Acheulean (0.5–0.25 Ma) is typified by the emergence of Levallois tools, i.e., stone
points the size and form of which is predetermined by careful preparation of the
core. Mithen’s reconstruction thus ignores the diversity of tools within each act. For
example, it ignores the fact that flaked tools continue to be abundantly present in the
Acheulean and in fact the whole of prehistory, much later, e.g., among
contemporary Aboriginals (Holdaway and Douglass 2011) and, until the 1960s, in
the Mediterranean (Karimali 2005); it ignores other marked continuities, such as the
persistent use of bone implements to work animal hides (Soressi et al. 2013) and
unbarbed spears made out of one piece of wood—as at Schoningen (Thieme 1997)
and among recent populations, for example in New Guinea and Australia (McCarthy
1957)—from the Pleistocene until present times; it ignores the fact that later stone
implements, such as some of the handstones used during the Neolithic for grinding
cereals, have a production process comprising only one step (i.e., seeking a
suitable piece of rock; ibid.), which makes them, per definition [8], simpler than
Oldowan tools; it ignores the fact that, as already hinted at, the use of osseous
materials might have actually simplified production processes; and so forth.

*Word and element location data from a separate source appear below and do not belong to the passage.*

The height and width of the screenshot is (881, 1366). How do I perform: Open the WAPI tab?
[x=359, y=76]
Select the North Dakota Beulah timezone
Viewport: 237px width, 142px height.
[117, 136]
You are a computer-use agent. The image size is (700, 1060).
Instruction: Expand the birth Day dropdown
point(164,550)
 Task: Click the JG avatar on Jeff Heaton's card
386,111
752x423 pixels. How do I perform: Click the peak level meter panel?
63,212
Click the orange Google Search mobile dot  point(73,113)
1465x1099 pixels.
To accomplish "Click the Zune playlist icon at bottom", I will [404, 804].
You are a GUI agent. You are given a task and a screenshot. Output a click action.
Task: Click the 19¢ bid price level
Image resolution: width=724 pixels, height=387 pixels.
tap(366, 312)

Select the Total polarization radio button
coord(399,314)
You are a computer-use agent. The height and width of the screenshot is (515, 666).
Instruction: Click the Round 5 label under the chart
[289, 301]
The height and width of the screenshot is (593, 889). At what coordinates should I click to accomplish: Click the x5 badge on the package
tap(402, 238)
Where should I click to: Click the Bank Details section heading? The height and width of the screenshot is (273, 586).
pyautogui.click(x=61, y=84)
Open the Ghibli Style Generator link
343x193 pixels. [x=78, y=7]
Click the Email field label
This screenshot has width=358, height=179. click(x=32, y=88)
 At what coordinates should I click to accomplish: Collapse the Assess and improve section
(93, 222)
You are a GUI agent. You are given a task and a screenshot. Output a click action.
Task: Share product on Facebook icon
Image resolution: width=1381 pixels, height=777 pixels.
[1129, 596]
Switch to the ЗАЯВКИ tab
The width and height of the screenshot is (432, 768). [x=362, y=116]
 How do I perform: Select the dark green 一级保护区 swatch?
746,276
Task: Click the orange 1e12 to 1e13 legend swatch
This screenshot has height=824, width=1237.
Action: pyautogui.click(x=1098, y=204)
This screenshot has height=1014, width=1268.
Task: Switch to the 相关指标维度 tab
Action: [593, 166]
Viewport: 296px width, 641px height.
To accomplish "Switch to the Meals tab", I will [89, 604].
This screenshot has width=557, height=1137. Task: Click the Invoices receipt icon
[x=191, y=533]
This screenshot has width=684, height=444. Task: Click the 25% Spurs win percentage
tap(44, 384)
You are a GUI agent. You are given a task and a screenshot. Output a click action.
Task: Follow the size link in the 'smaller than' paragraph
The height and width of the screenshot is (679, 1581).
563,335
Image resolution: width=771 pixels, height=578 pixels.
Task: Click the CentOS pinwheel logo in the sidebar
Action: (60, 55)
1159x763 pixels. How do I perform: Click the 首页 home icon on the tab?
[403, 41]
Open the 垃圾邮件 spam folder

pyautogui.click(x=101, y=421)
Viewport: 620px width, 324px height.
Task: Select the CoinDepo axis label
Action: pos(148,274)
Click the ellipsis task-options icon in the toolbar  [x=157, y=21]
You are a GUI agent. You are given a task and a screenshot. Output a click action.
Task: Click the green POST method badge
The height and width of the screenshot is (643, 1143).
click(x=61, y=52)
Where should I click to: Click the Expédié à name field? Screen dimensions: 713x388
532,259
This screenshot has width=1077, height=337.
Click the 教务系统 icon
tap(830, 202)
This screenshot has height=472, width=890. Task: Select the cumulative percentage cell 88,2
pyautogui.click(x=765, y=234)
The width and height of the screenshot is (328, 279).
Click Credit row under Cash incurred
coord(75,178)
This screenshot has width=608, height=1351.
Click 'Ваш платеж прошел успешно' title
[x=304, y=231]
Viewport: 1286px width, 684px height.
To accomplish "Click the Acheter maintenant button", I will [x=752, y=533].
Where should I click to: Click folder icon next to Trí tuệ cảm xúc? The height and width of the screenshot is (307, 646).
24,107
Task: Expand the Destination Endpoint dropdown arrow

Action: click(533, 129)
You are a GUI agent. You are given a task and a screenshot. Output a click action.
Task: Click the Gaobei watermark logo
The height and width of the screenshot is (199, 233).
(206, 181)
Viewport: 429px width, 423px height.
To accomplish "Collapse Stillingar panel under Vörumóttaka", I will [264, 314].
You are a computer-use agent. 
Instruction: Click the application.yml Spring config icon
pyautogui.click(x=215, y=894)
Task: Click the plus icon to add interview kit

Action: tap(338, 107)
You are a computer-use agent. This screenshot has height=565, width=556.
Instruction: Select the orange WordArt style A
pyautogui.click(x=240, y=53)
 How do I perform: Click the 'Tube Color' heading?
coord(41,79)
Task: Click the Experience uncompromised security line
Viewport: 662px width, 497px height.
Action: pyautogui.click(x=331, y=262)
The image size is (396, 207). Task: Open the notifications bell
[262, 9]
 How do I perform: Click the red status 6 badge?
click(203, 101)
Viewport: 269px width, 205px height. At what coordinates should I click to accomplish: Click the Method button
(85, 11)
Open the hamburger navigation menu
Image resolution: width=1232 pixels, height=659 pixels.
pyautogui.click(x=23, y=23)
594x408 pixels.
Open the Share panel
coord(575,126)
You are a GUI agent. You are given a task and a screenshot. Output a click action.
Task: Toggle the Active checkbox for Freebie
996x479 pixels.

Obviously, these examples are insufficient to undermine the complexity thesis. Yet
they do illustrate that uni-linear reconstructions fail to record developments which
might shift the evidential balance, and thus which any proper test would like to
include.
One might worry that technological evolution is highly reticulate, and therefore
that the demand to start from established lines of descent is too stringent. Indeed,
our ability to produce unambiguous rooted networks is currently limited (Morrison
2011). So perhaps we should acknowledge that, currently, we often lack the means
to reliably infer technological ancestor-descendent relationships. This acknowl-
edged, the next best option is to draw diachronic samples from a domain that
preferably is wider in range than that of uni-linear reconstructions. The underlying
assumption would be that, if the complexity thesis is true, one should observe an
increase in complexity irrespective of the precise evolutionary relations between the
diachronic samples.
Complexity and technological evolution: What everybody… 1255
123
Testing the technological complexity thesis
To our knowledge, and for the moment ignoring the question of representativeness,
no dataset meets the adequacy criteria discussed above. Recent work on cultural
evolution has produced a number of rooted phylogenetic trees, e.g., relating to
prehistoric projectile points (O’Brien et al. 2001), musical instruments (Temkin and
Eldredge 2007), tribal textiles (Tehrani and Collard 2009), cutlery (Riede 2009),
bicycles (Lake and Venti 2009) and canoes and houses (Jordan 2014). Yet none of
these reconstructions contains direct information on complexity, nor is it obvious
how one would infer such information. Hence, even if one grants that they
accurately represent evolutionary relationships, they do not provide an appropriate
test of the complexity thesis. The same holds for uni-linear sequences developed for
ship rudders (Mott 1997), the cotton gin, steam engine and barbed wire (Basalla
1988), pencils (Petroski 1989), and paperclips and zippers (Petroski 1992). Some
recent experimental studies provide evidence for the effect of population size on
maintaining a simple or complex technology (Derex et al. 2013), where producing
the complex technology requires more steps (definition [8]), but do not concern
increasing complexity.
Uni-linear sequences that do contain information on complexity include
sequences developed for early stone tools and for software packages.
Regarding the former, Perreault et al. (2013) calculated the complexity of some
of the diagnostic stone tools from assemblages from the Lower to Upper Paleolithic,
by counting the procedural units involved in tool manufacture (definition [8]). The
authors defined a procedural unit as a manufacturing step that makes a distinct
contribution to the finished form of a technology (e.g., heat treatment, decortifi-
cation, hard hammer percussion). Perreault et al. found that the average number of
procedural units increased over time. In another study, Stout developed action
hierarchies for various forms of stone tool production, including the production of
Oldowan and Early Acheulean flakes, and Early and Late Acheulean handaxes.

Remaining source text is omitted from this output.